» **YOUR GOAL**
Count the lines in the entries that contain the word "Total" and give only that number.

[Stored data entries]
^^^^

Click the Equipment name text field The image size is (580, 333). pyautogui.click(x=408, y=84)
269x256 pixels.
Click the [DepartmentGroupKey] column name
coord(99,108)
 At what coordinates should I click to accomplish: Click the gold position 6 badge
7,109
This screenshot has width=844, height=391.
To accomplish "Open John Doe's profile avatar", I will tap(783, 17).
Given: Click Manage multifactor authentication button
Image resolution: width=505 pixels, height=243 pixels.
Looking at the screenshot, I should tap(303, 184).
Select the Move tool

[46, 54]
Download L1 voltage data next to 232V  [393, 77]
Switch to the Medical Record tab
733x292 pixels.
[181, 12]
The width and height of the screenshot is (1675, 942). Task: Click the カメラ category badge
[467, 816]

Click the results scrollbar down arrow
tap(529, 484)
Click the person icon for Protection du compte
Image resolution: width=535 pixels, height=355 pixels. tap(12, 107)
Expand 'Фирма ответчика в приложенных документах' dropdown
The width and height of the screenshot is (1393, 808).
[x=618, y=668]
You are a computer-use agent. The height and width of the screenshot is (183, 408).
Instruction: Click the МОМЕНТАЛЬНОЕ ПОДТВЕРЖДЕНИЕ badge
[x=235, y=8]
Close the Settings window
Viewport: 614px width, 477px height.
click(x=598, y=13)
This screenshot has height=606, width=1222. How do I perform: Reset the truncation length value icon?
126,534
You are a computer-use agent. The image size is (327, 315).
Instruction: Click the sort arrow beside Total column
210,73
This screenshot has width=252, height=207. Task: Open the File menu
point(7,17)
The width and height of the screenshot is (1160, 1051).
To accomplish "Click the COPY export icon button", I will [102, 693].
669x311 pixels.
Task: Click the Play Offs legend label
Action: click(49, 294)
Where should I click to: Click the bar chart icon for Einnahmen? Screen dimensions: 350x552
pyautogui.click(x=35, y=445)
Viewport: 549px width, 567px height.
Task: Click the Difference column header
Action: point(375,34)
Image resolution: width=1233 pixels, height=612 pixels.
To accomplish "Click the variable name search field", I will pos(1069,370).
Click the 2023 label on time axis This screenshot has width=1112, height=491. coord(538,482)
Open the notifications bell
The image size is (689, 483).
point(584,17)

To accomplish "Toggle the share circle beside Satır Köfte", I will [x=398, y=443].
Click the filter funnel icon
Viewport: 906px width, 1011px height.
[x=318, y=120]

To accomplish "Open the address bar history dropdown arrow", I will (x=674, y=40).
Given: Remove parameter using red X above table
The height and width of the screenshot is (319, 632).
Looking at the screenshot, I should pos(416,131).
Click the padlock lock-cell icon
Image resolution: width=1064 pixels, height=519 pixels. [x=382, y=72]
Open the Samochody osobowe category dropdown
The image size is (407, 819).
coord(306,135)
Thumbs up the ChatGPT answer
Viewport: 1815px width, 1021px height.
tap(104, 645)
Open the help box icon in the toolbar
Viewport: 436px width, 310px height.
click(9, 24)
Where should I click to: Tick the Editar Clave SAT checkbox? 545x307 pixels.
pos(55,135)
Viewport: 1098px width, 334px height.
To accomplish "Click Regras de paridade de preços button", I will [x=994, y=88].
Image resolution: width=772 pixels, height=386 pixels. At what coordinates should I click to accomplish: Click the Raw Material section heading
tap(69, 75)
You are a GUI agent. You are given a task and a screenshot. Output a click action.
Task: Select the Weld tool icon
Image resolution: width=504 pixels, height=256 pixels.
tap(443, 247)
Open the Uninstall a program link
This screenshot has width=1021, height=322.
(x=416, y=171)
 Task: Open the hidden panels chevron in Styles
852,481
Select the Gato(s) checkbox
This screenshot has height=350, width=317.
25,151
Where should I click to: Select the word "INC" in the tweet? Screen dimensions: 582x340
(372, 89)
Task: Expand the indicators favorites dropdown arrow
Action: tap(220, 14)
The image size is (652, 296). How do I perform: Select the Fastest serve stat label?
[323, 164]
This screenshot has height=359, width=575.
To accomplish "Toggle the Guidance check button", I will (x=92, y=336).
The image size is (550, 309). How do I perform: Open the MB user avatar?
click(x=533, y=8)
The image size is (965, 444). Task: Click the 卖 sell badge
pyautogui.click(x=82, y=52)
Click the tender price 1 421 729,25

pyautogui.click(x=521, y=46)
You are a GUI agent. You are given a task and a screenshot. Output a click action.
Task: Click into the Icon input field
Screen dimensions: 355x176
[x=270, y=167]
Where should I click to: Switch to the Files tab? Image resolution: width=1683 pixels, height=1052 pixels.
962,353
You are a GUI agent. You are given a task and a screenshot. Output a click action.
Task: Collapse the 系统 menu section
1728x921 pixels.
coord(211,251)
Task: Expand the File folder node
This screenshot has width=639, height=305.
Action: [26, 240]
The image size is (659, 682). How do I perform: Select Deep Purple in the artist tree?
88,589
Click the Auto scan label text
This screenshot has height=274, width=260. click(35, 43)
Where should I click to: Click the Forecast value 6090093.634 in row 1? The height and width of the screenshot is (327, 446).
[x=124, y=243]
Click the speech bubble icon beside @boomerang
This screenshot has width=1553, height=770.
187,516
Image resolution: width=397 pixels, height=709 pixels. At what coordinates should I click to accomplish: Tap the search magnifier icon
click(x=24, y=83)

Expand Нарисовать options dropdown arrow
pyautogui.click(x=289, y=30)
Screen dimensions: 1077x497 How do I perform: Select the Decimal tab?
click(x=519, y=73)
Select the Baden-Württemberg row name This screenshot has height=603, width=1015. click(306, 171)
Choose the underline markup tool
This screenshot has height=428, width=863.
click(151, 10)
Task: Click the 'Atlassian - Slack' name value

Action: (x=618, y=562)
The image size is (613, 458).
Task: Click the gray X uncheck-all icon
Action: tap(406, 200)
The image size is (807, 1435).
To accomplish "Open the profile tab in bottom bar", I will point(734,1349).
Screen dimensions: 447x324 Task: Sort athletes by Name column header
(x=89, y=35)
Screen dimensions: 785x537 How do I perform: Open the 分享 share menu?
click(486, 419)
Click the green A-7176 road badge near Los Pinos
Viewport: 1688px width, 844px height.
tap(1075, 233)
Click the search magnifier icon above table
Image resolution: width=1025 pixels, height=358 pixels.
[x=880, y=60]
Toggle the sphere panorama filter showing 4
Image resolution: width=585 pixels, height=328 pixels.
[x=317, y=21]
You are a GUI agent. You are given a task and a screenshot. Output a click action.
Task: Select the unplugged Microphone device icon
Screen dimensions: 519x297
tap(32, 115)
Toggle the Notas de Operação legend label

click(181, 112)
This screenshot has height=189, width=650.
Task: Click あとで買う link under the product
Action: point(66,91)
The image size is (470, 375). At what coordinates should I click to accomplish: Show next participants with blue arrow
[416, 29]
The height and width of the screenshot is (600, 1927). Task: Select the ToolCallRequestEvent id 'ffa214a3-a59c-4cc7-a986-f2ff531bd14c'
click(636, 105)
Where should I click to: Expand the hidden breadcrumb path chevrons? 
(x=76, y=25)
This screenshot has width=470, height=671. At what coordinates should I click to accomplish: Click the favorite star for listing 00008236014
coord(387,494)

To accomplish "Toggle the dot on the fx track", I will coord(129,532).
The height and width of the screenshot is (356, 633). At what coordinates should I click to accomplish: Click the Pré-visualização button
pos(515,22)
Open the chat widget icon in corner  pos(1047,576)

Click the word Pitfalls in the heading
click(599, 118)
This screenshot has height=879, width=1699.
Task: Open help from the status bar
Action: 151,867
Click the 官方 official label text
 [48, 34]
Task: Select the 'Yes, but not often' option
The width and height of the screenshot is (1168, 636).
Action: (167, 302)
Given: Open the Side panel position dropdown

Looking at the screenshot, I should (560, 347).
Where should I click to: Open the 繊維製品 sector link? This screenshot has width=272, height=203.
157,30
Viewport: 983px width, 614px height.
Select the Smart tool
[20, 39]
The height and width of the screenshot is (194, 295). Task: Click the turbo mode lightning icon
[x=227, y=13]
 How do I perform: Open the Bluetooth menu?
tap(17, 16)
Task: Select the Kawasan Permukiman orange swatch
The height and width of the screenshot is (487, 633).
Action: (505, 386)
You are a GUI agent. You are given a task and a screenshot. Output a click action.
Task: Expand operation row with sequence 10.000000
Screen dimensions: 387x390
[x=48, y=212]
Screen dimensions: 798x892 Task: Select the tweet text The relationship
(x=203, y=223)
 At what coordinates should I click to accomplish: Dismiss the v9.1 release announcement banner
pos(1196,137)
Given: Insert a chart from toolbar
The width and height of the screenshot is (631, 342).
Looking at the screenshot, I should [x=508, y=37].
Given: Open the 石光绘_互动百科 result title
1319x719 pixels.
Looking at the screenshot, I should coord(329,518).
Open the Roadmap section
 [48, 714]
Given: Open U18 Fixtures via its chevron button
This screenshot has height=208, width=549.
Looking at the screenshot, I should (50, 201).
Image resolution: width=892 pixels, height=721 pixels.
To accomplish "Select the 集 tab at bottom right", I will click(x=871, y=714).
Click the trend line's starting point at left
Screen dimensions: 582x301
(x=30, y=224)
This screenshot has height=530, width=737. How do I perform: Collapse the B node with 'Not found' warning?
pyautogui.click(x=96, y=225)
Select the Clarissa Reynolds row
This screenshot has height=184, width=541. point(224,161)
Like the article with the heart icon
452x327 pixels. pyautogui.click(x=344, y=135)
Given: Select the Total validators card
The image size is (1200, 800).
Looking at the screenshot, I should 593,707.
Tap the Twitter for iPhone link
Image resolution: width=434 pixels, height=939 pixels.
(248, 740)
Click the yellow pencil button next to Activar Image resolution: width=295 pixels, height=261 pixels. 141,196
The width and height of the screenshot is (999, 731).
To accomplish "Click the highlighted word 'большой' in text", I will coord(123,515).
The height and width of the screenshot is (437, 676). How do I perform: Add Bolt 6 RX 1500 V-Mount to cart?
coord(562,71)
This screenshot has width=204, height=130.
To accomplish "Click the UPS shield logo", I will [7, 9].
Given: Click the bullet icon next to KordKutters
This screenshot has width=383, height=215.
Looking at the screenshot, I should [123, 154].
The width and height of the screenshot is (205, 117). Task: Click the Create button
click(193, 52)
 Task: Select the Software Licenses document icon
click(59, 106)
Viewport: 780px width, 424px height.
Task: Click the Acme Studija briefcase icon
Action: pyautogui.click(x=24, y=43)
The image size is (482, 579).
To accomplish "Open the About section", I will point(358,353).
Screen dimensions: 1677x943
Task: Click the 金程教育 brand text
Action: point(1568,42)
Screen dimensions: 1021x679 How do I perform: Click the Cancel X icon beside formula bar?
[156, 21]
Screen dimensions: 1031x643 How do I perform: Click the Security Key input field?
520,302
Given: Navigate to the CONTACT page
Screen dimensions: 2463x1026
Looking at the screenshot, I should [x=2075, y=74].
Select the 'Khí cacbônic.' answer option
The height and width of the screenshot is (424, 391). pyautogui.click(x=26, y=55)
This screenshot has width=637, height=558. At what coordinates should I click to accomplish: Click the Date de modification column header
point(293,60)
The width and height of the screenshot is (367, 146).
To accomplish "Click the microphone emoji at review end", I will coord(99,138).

^^^^

» **WRITTEN ANSWER**
2